§ **YOUR GOAL**: From the line containing "This screenshot has width=726, height=852." to the final line of the material below, return every line exactly. Do not include pictures.
--- DATA FOR PROCESSING ---
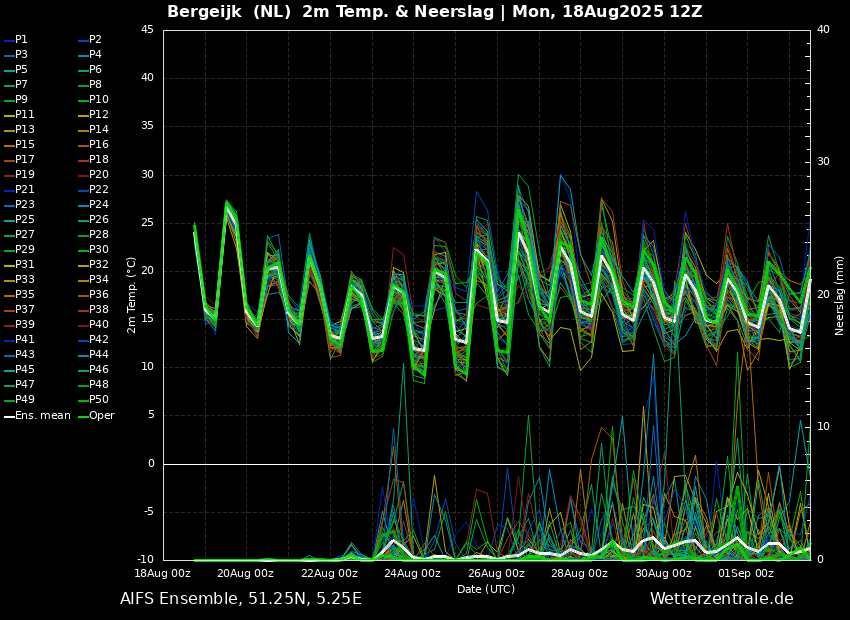
Task: Select the P25 legend entry
Action: 19,219
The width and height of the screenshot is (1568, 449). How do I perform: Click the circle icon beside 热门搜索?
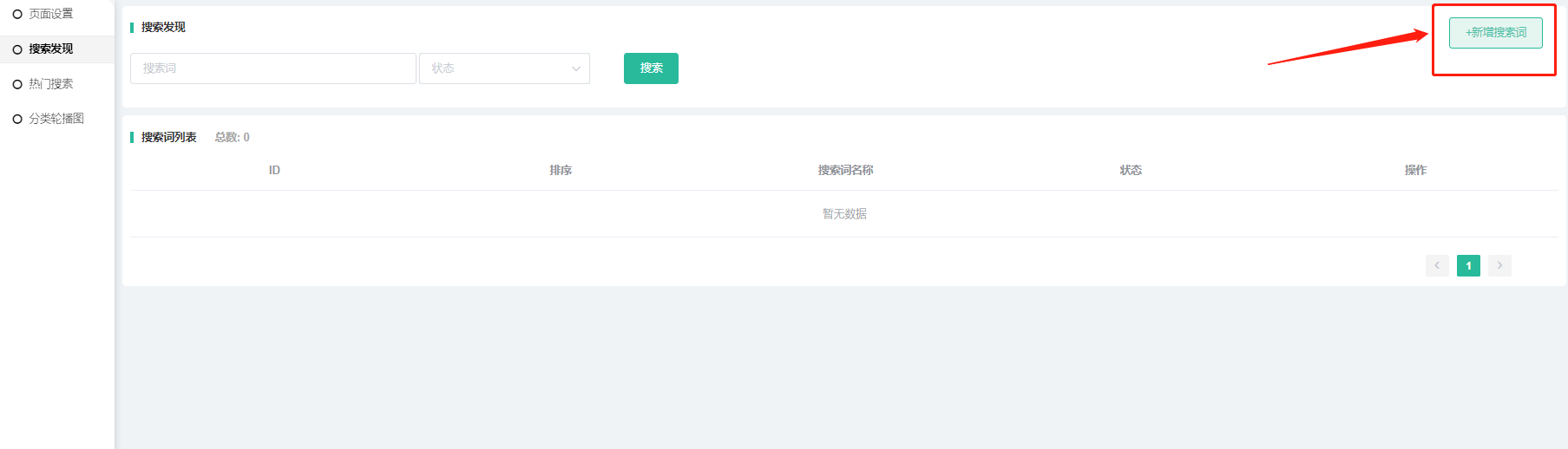tap(17, 84)
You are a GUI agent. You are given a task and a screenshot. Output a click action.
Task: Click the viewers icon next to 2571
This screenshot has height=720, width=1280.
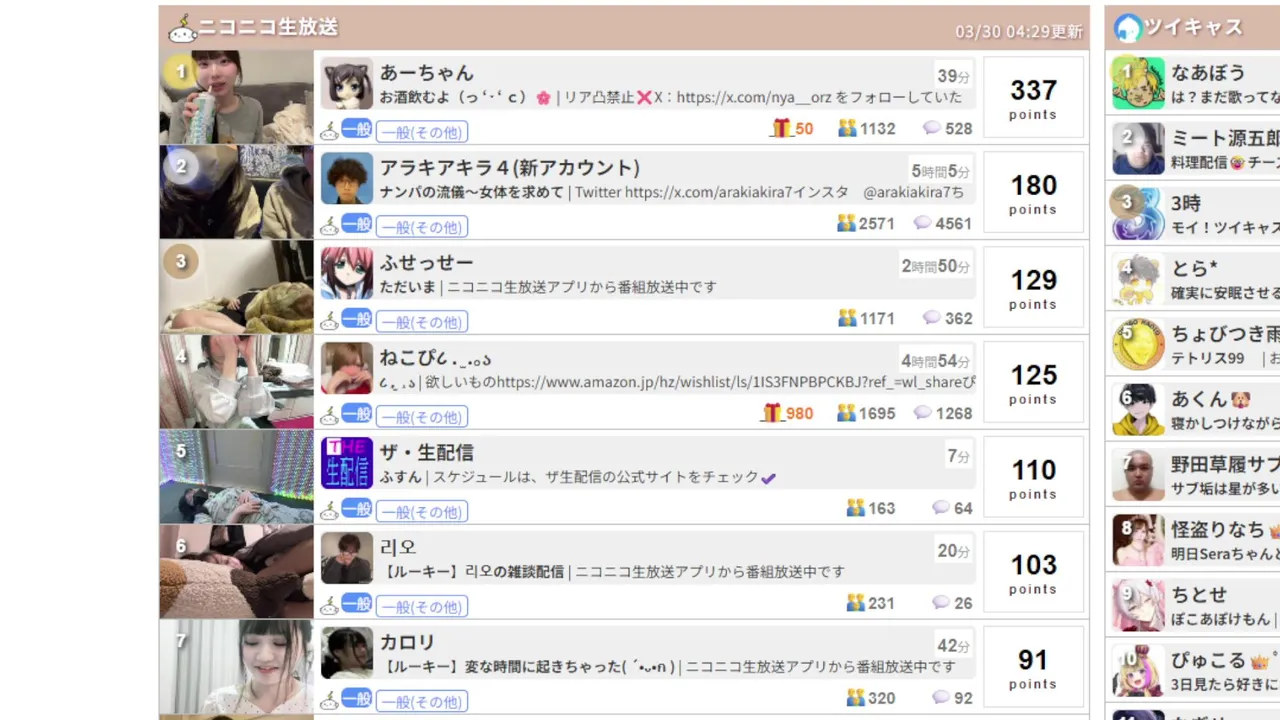pyautogui.click(x=847, y=223)
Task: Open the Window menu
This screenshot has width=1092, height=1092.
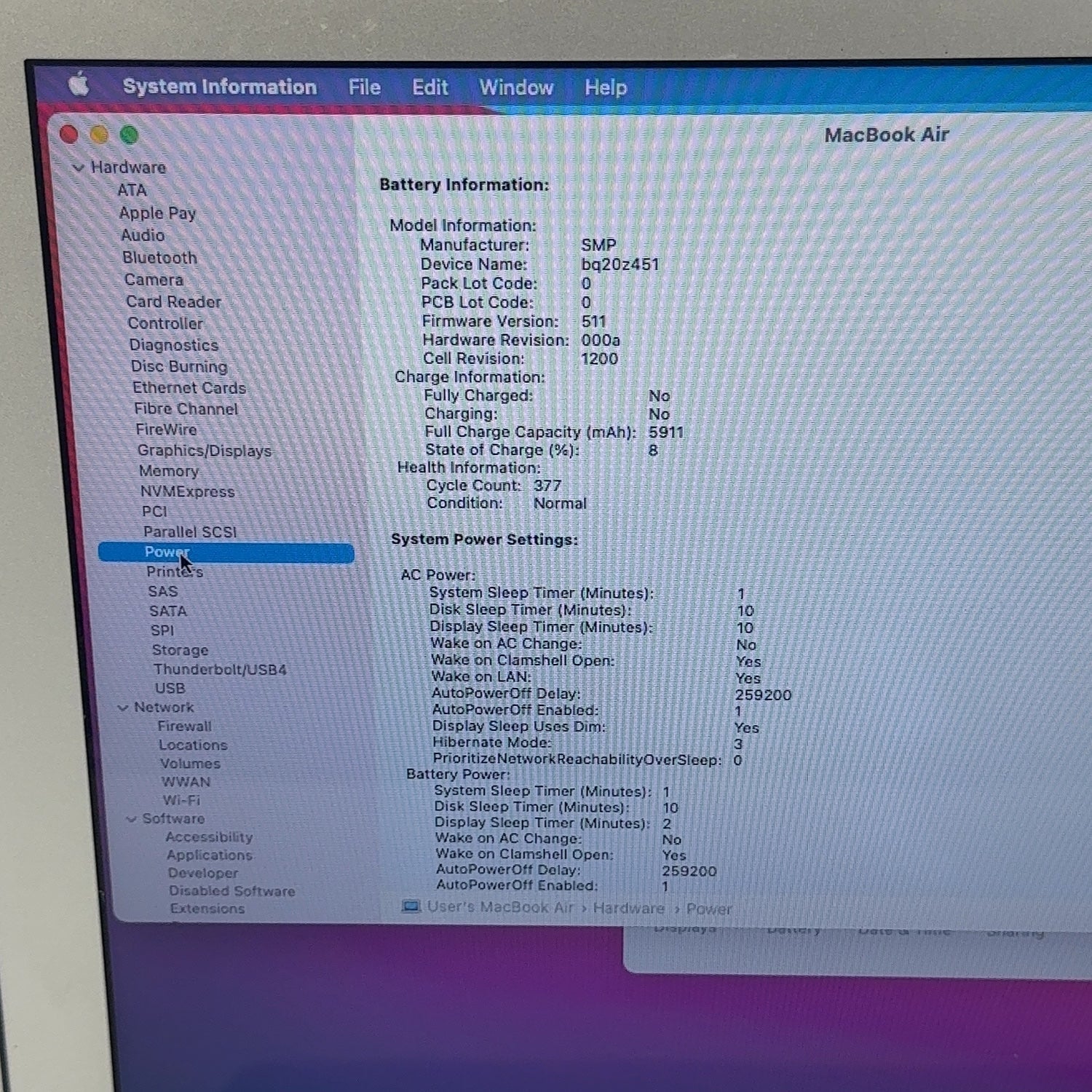Action: coord(516,87)
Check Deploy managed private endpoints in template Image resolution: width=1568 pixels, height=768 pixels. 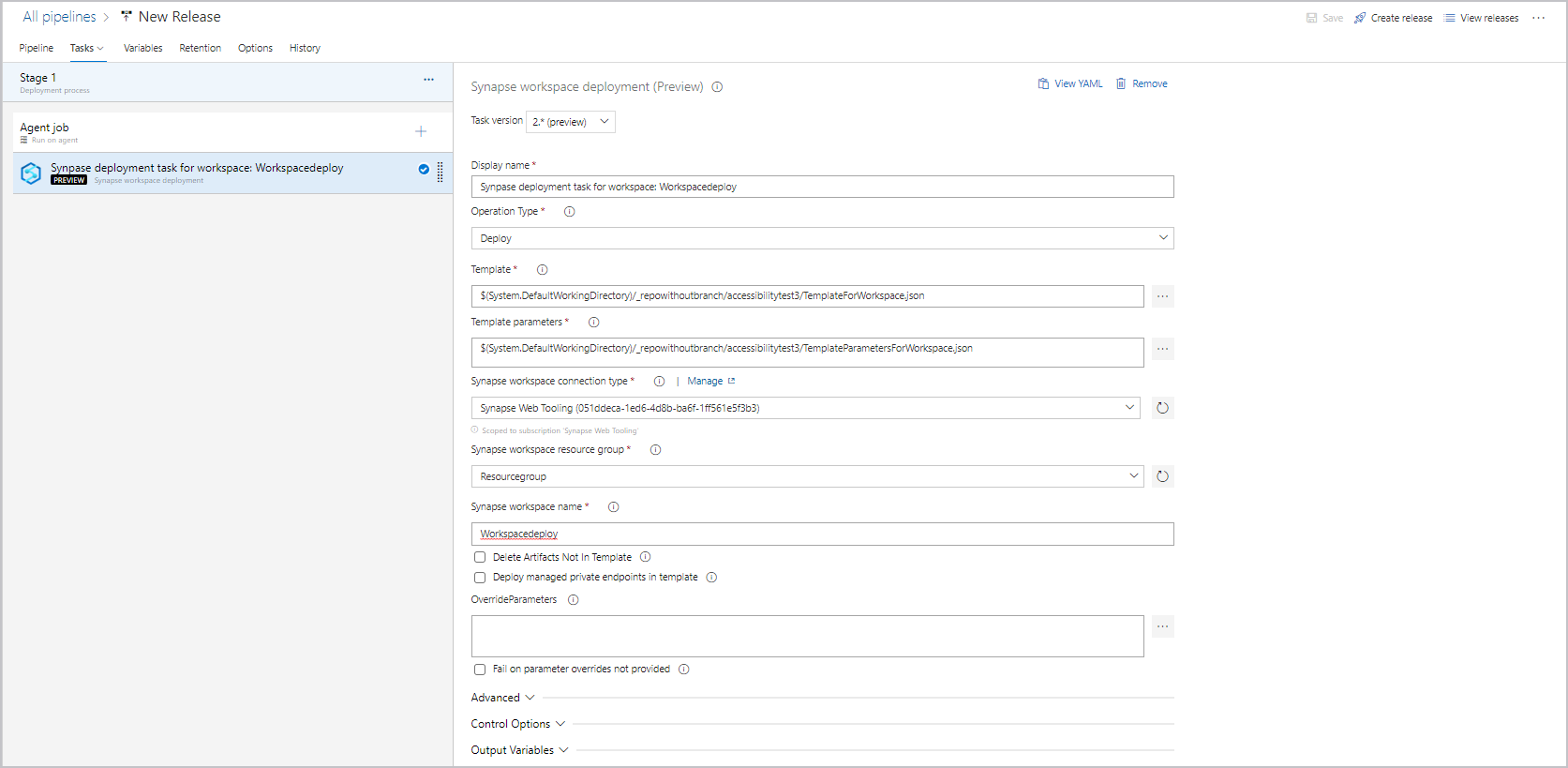[x=480, y=578]
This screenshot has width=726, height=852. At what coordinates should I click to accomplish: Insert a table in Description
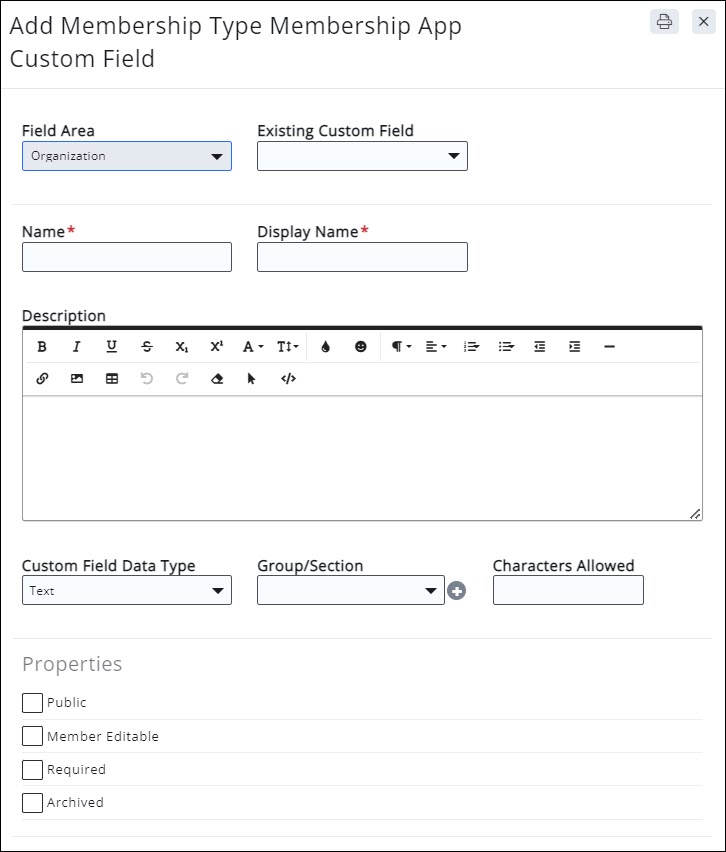[x=112, y=379]
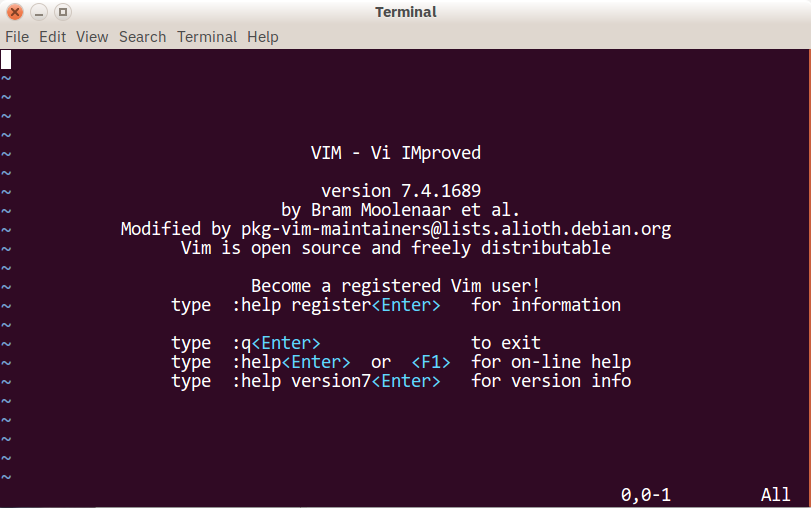811x508 pixels.
Task: Click the Terminal window title text
Action: coord(405,12)
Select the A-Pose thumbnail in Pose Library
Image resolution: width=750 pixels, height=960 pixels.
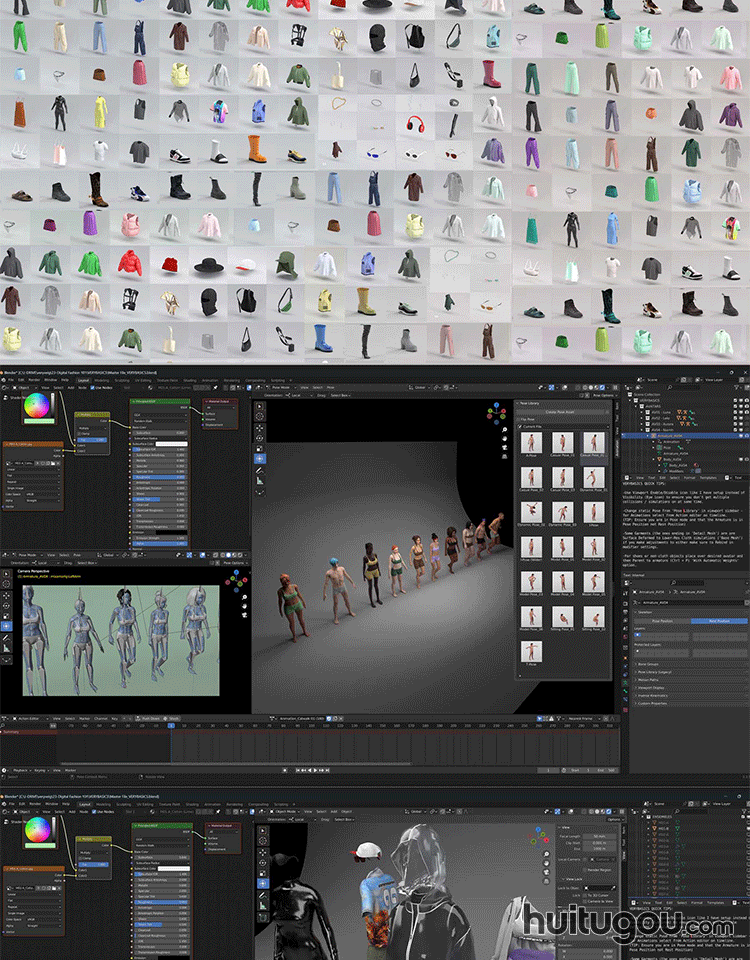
---
§ **SOLUTION BELOW**:
This screenshot has width=726, height=852. At what coordinates should I click to accomplish: Insert a table in Description
[x=112, y=379]
811x508 pixels.
Task: Click the Terminal window title text
Action: coord(405,12)
Select the A-Pose thumbnail in Pose Library
Image resolution: width=750 pixels, height=960 pixels.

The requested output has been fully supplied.